▶ **Assigned task**: Copy out the entries that follow, exactly as written.

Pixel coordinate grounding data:
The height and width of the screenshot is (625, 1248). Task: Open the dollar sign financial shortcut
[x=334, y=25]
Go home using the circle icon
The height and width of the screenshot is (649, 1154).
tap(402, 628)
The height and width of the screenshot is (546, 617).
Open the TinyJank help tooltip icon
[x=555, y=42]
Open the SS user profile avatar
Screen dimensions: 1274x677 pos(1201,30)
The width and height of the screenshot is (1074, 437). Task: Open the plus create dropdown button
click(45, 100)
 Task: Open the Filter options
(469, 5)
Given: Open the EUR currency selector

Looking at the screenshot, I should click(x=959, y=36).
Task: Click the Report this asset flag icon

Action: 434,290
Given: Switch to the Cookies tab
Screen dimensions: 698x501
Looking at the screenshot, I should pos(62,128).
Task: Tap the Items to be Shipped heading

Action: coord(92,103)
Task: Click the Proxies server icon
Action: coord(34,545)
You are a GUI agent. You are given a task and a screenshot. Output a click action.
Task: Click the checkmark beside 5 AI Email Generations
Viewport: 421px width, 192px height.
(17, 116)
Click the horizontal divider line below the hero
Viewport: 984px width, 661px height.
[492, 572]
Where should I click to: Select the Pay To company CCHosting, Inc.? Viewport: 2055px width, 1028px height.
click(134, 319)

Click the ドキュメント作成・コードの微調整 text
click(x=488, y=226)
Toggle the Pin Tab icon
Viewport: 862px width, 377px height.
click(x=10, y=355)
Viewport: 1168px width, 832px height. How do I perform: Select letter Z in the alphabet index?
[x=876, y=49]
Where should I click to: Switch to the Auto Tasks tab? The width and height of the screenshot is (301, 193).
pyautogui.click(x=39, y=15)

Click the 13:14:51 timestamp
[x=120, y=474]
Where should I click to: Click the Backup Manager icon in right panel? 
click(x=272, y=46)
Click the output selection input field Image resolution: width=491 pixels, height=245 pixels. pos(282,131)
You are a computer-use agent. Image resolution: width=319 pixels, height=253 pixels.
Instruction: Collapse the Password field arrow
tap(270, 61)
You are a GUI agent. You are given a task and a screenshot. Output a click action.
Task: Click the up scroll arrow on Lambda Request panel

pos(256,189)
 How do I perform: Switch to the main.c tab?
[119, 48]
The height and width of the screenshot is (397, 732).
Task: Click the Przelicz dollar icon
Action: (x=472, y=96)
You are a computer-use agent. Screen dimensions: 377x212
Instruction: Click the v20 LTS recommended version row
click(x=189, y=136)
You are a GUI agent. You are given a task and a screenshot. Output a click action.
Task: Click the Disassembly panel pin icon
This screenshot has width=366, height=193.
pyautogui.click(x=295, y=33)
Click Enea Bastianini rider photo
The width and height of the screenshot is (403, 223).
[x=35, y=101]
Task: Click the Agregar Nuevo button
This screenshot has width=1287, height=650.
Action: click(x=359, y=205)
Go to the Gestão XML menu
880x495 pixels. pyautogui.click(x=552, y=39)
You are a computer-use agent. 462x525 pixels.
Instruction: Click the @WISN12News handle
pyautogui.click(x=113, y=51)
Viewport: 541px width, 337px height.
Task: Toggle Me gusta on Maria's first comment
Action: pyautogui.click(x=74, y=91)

▶ **Task answer**:
The height and width of the screenshot is (625, 1248). Task: Open the dollar sign financial shortcut
[x=334, y=25]
Go home using the circle icon
The height and width of the screenshot is (649, 1154).
tap(402, 628)
The height and width of the screenshot is (546, 617).
Open the TinyJank help tooltip icon
[x=555, y=42]
Open the SS user profile avatar
Screen dimensions: 1274x677 pos(1201,30)
The width and height of the screenshot is (1074, 437). Task: Open the plus create dropdown button
click(45, 100)
 Task: Open the Filter options
(469, 5)
Given: Open the EUR currency selector

Looking at the screenshot, I should click(x=959, y=36).
Task: Click the Report this asset flag icon

Action: 434,290
Given: Switch to the Cookies tab
Screen dimensions: 698x501
Looking at the screenshot, I should pos(62,128).
Task: Tap the Items to be Shipped heading

Action: coord(92,103)
Task: Click the Proxies server icon
Action: coord(34,545)
You are a GUI agent. You are given a task and a screenshot. Output a click action.
Task: Click the checkmark beside 5 AI Email Generations
Viewport: 421px width, 192px height.
(17, 116)
Click the horizontal divider line below the hero
Viewport: 984px width, 661px height.
[492, 572]
Where should I click to: Select the Pay To company CCHosting, Inc.? Viewport: 2055px width, 1028px height.
click(134, 319)

Click the ドキュメント作成・コードの微調整 text
click(x=488, y=226)
Toggle the Pin Tab icon
Viewport: 862px width, 377px height.
click(x=10, y=355)
Viewport: 1168px width, 832px height. How do I perform: Select letter Z in the alphabet index?
[x=876, y=49]
Where should I click to: Switch to the Auto Tasks tab? The width and height of the screenshot is (301, 193).
pyautogui.click(x=39, y=15)

Click the 13:14:51 timestamp
[x=120, y=474]
Where should I click to: Click the Backup Manager icon in right panel? 
click(x=272, y=46)
Click the output selection input field Image resolution: width=491 pixels, height=245 pixels. pos(282,131)
You are a computer-use agent. Image resolution: width=319 pixels, height=253 pixels.
Instruction: Collapse the Password field arrow
tap(270, 61)
You are a GUI agent. You are given a task and a screenshot. Output a click action.
Task: Click the up scroll arrow on Lambda Request panel

pos(256,189)
 How do I perform: Switch to the main.c tab?
[119, 48]
The height and width of the screenshot is (397, 732).
Task: Click the Przelicz dollar icon
Action: (x=472, y=96)
You are a computer-use agent. Screen dimensions: 377x212
Instruction: Click the v20 LTS recommended version row
click(x=189, y=136)
You are a GUI agent. You are given a task and a screenshot. Output a click action.
Task: Click the Disassembly panel pin icon
This screenshot has width=366, height=193.
pyautogui.click(x=295, y=33)
Click Enea Bastianini rider photo
The width and height of the screenshot is (403, 223).
[x=35, y=101]
Task: Click the Agregar Nuevo button
This screenshot has width=1287, height=650.
Action: click(x=359, y=205)
Go to the Gestão XML menu
880x495 pixels. pyautogui.click(x=552, y=39)
You are a computer-use agent. 462x525 pixels.
Instruction: Click the @WISN12News handle
pyautogui.click(x=113, y=51)
Viewport: 541px width, 337px height.
Task: Toggle Me gusta on Maria's first comment
Action: pyautogui.click(x=74, y=91)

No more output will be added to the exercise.